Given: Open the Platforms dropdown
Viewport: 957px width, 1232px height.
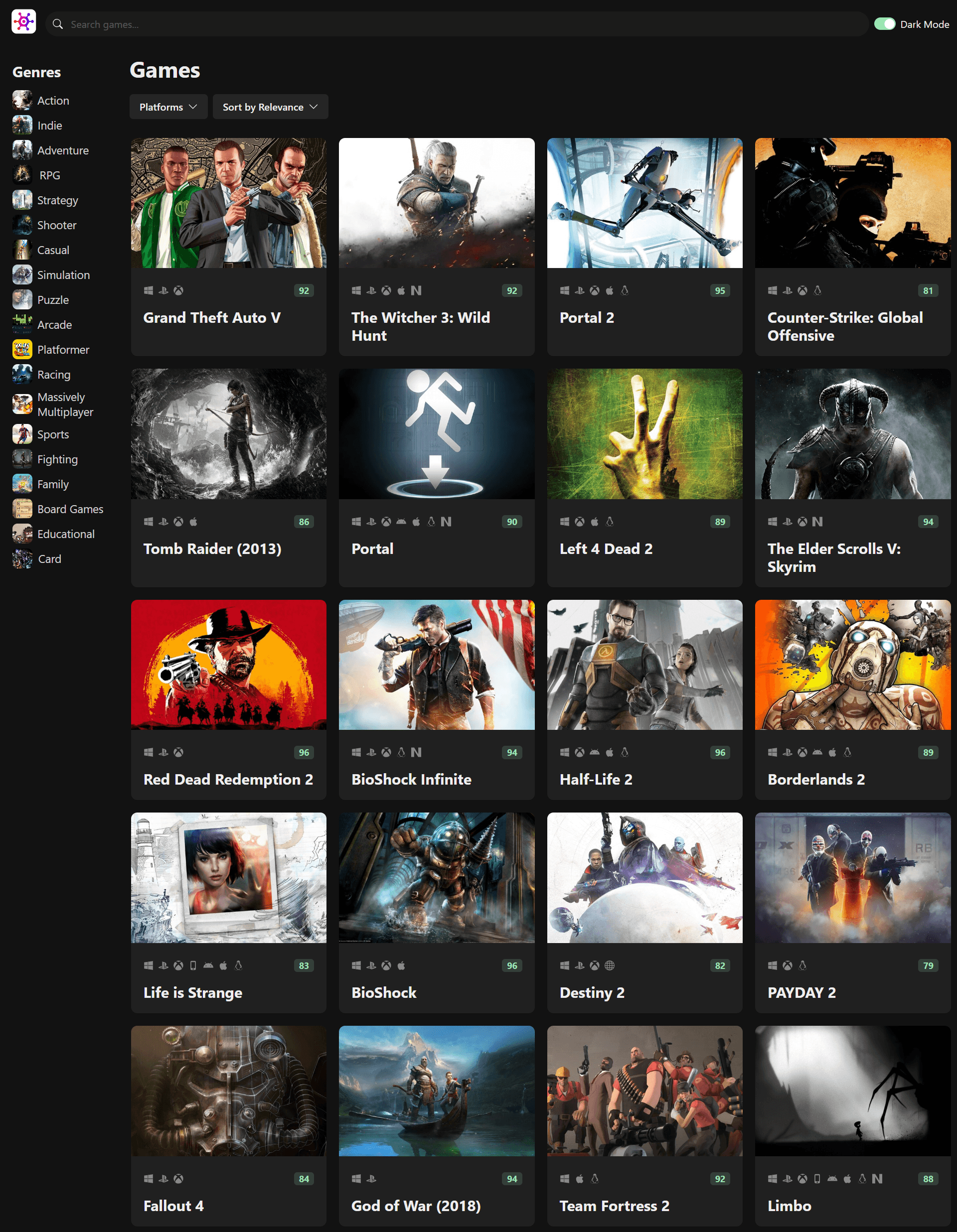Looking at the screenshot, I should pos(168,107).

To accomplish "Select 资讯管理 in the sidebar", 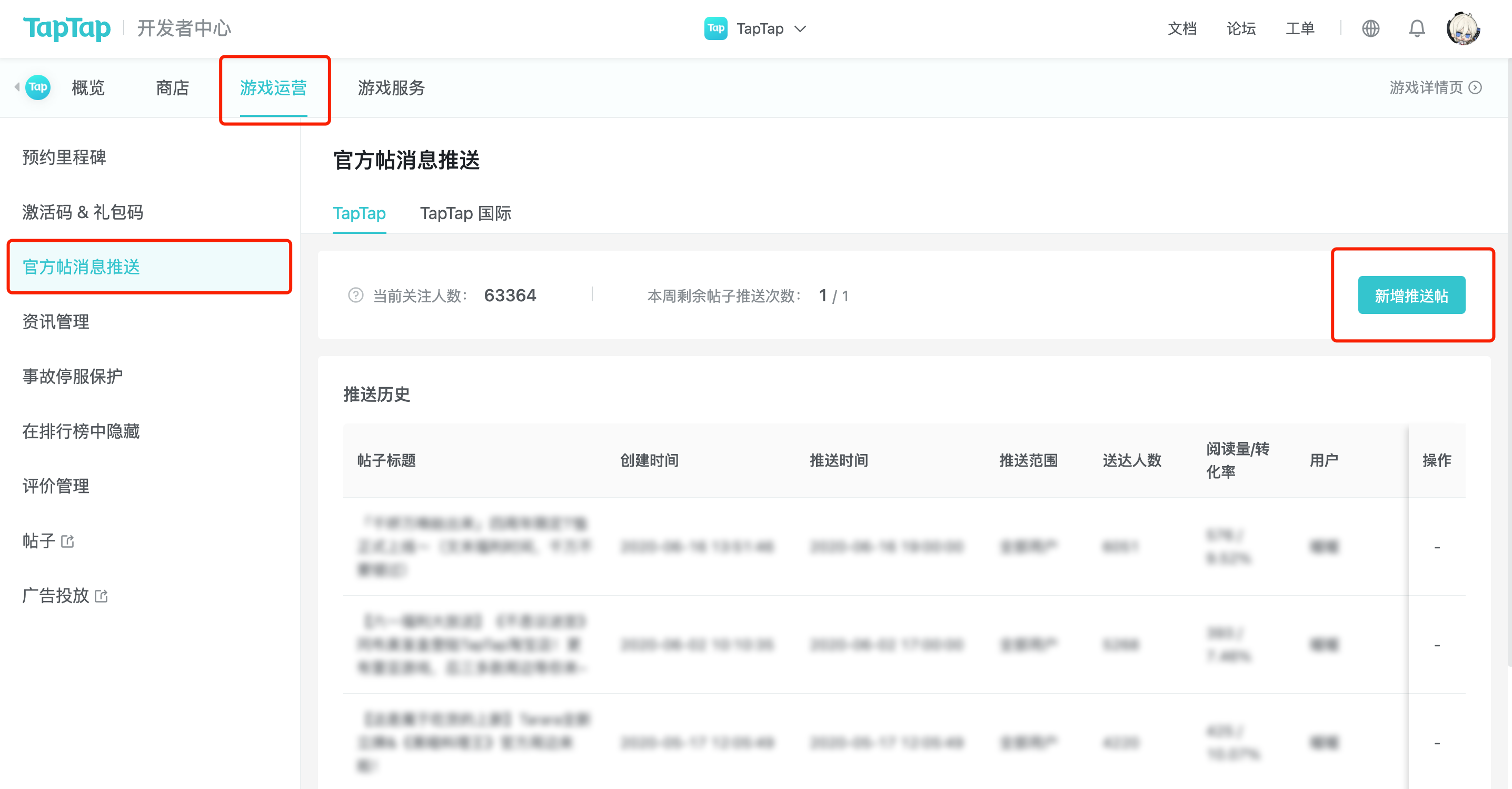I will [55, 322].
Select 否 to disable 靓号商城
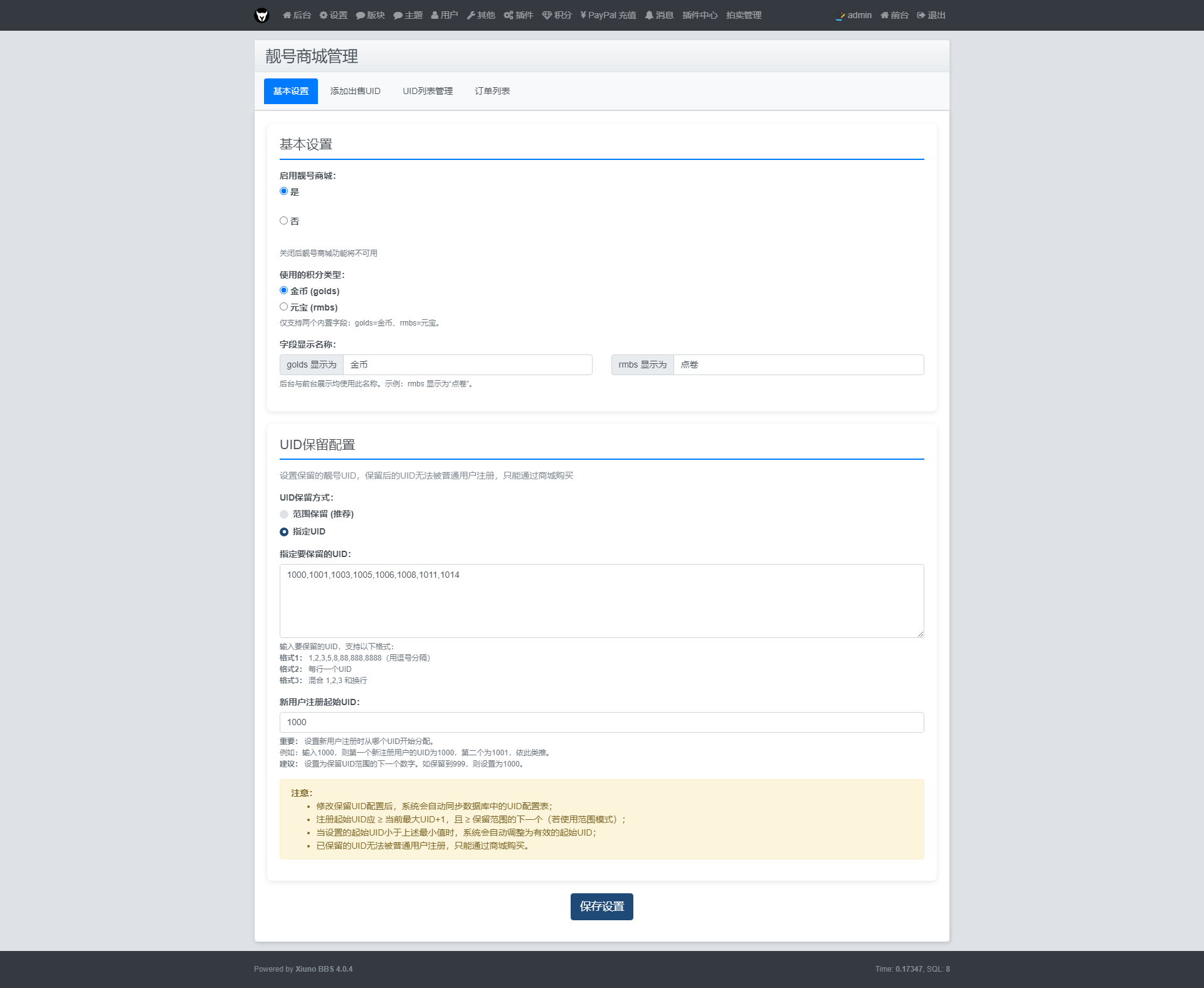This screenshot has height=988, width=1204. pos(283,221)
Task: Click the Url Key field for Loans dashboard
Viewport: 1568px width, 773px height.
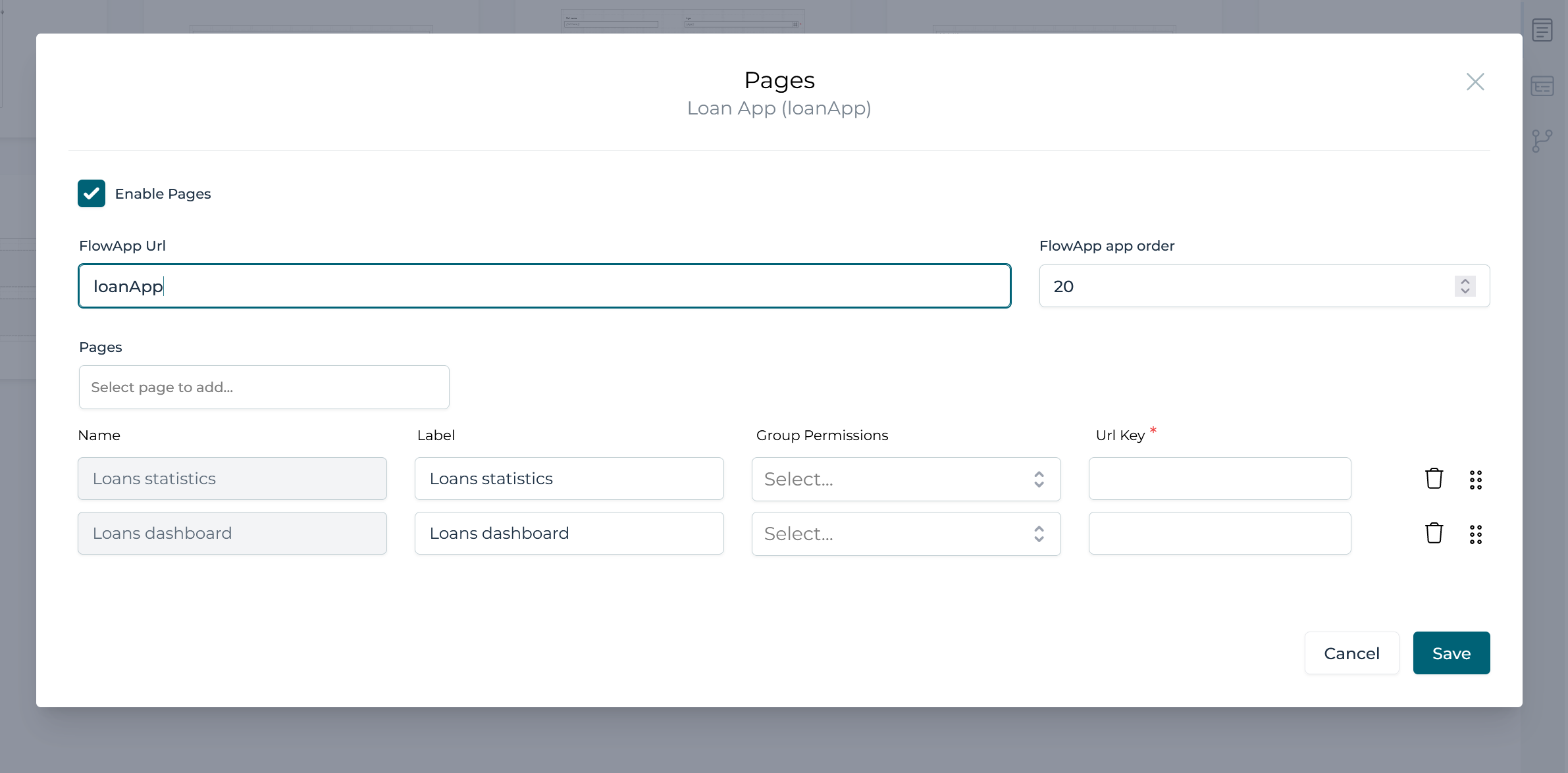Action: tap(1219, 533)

* _TASK GOAL_:
Your task is to repeat exactly the lines from the one containing "Task: Click the" through the end of the material, both included, and only those, without pictures.

* _ANSWER FOR THIS EXERCISE_:
Task: Click the Url Key field for Loans dashboard
Viewport: 1568px width, 773px height.
Action: tap(1219, 533)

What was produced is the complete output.